# [SUPPLIED PASSAGE]
☆ ☆ ☆ ☆ ☆ ☆ ☆

The Dog I Killed

I was driving my kids to a weekend at the beach, my car was filled with four boys. It was pretty late on a Friday night and we were almost there. That last stretch of road is pretty dark, a two lane Texas highway without a lot of activity except the occasional condo or beach house and a lot of travelers all headed to the same place. The kids were quiet (finally) and music was playing and I was feeling good…relieved to have almost made it to my destination after a long workday, hours spent packing and a nearly three hour drive.

And there it was.

Tan.

The color of my favorite dog. My Evaleen.

I saw it maybe 1 second before the impact. But it hit, hard. And then it was gone.

My entire body reacted to it. I drove about 5 more seconds before I really understood what had happened and then I pulled over, got out of the car, looked under the car. Did I actually think it was still under the car somehow? What was I looking for?

I started to shake and cry a little. The kids pounded me with questions.

“What happened?”

“Are you ok?”

“What’s wrong?”

“Did we hit something?”

I responded, “yes, I think we hit a dog” and I really started to cry now. I got back in the car and drove back.

Is that what you do? Do you drive back and search? We hit that dog, or whatever it was (because by now my brain was talking me into believing it hadn’t been a dog, I didn’t want it to be a dog, I wanted it to be something else, something less loved and cherished, something wild or rabid) we hit that dog hard. It couldn’t have survived.

I drove back and looked. But I didn’t get out of the car. It was very late. On a very dark stretch of highway, with cars coming along fast. I looked. I saw nothing.

So I turned around again and continued on my journey.

But the heavy feeling, the “I killed a dog” feeling didn’t leave me.

I carried it along, to the condo, as we unpacked the car, as we waited for the other car to arrive and got all nine kids settled.

Yes, I take 9 kids to the beach alone. I am crazy like that. 5 of them are practically grown ups. Anyway.

So, alone…I sat on a bench outside the condo drinking my wine and thinking about that dog.

But as I sat there I realized it wasn’t just that dog I was thinking about, I was also thinking about another dog I had hit, years and years earlier. In 1988. Another Spring Break. My senior year in high school. We had travelled to Arkansas to go camping. The trip had been somewhat of a disaster. Seven teenagers camping without an adult to remind them to pack things like enough food or proper equipment. But we had a ridiculously good time. As only teens can do. We danced in the rain, we fought, we laughed, we got drunk and slept outside under the moon. We were all filthy when we hit the road that night, covered in mud and bug bites and stinking of campfire. My car was filled with four boys.

Notice the similarity here? Spring Break? Four Boys?

Weird.

☆ ☆ ☆ ☆ ☆ ☆ ☆

# [DATA PROVIDED]
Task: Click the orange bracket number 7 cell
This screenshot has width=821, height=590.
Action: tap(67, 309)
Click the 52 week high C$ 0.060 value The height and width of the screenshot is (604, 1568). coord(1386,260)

☆ ☆ ☆ ☆ ☆ ☆ ☆

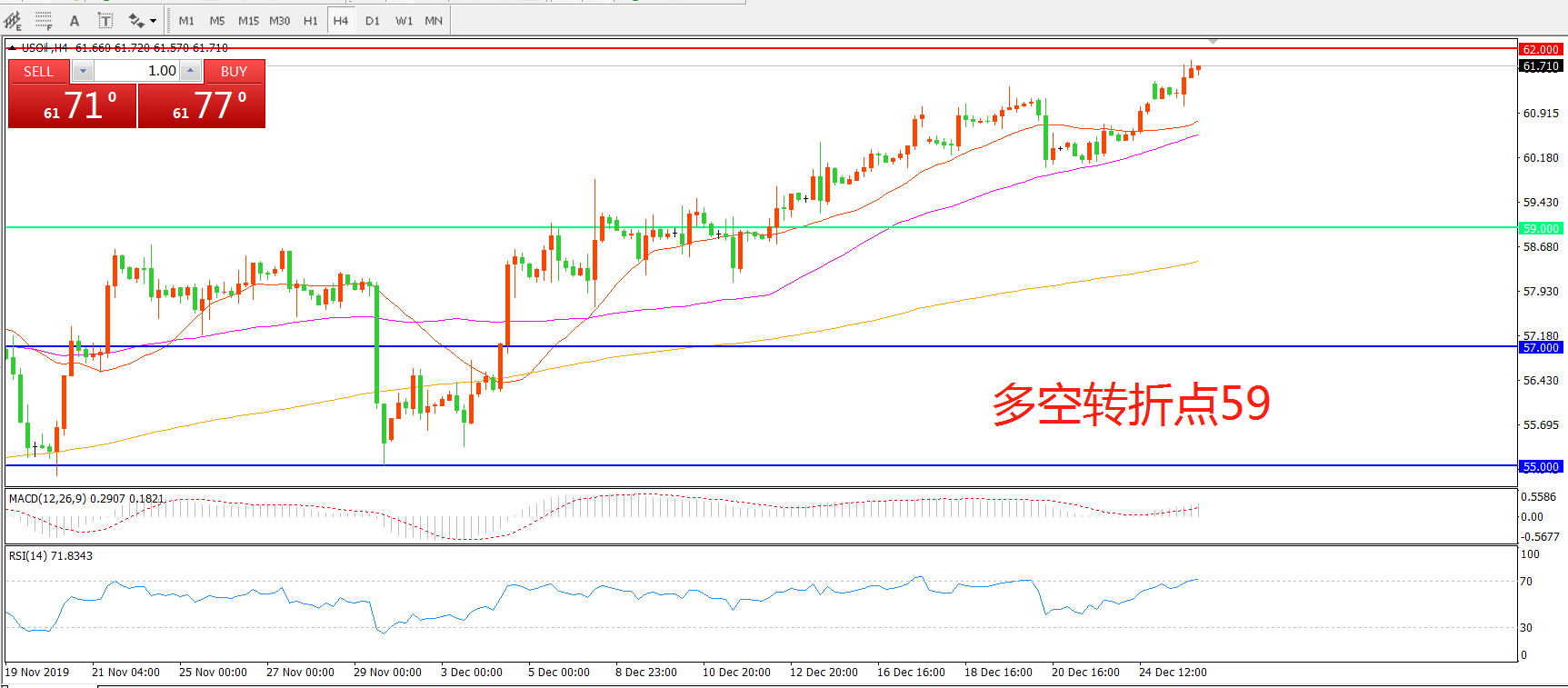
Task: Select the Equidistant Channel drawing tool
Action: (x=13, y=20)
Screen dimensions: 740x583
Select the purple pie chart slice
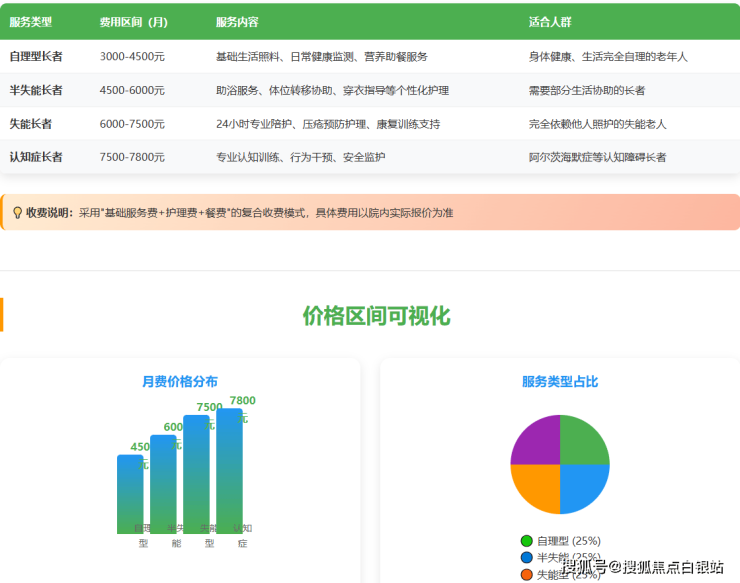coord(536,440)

☆ ☆ ☆ ☆ ☆ ☆ ☆

# [TASK SET]
• a. In the essay about hitting a dog, duplicate the stretch from "I was driving" through "there it was.".
• b. According to the essay about hitting a dog, in what year did the writer hit the earlier dog?
• c. Continue the essay about hitting a dog from where it stops.

# [ANSWERS IN ORDER]
• a.
I was driving my kids to a weekend at the beach, my car was filled with four boys. It was pretty late on a Friday night and we were almost there. That last stretch of road is pretty dark, a two lane Texas highway without a lot of activity except the occasional condo or beach house and a lot of travelers all headed to the same place. The kids were quiet (finally) and music was playing and I was feeling good…relieved to have almost made it to my destination after a long workday, hours spent packing and a nearly three hour drive.

And there it was.

• b. 1988.

• c.
That dog was black. And I was the only one awake. Again, I was the only one who saw what happened. I turned around that time too. Again, I saw nothing. I never found the dog.

As I sat there thinking about that dog, in the year 2015, I was steeped in memories of the other dog and of that trip and of that time in my life and I was back into my 17 year old body and I was feeling things and thinking about things I hadn’t thought of in years and years. I was overwhelmed with memory and thought and emotion. I was feeling the pain and the pleasure of a time in my life that had been gone for almost thirty years.

And it occurred to me, and here is the point of this blog…

Circumstances can trigger an association with something completely unrelated that bring you right back to another time, to another experience that is related but yet not related. Sometimes we realize it and sometimes we don’t.

And it occurred to be me how much conflict is caused by these associations.

Your partner says or does something that triggers something that happened previously and you react with that previous experience in mind. You respond to an innocent set of words or actions with a body of memory that have nothing to do with what’s happening in the moment.

Something completely unrelated. You respond to your partner or friend or boss or a complete stranger through the filter of another association, you punish them for something they were never a part of.

God, we do that lot.

We humans.

It makes complete sense. But I think we have to stop doing it.

I think it gets in the way of love.

I suspect that a big part of our journey in life is to stop doing that. To become aware of the present moment so clearly that old associations aren’t allowed to cloud it.

I am suddenly hyper aware of these associations since that night. I am aware of how much they infect today with yesterday.

I recognize the danger in them.

How they steal our joy.

I want every tiny bit of joy I can get.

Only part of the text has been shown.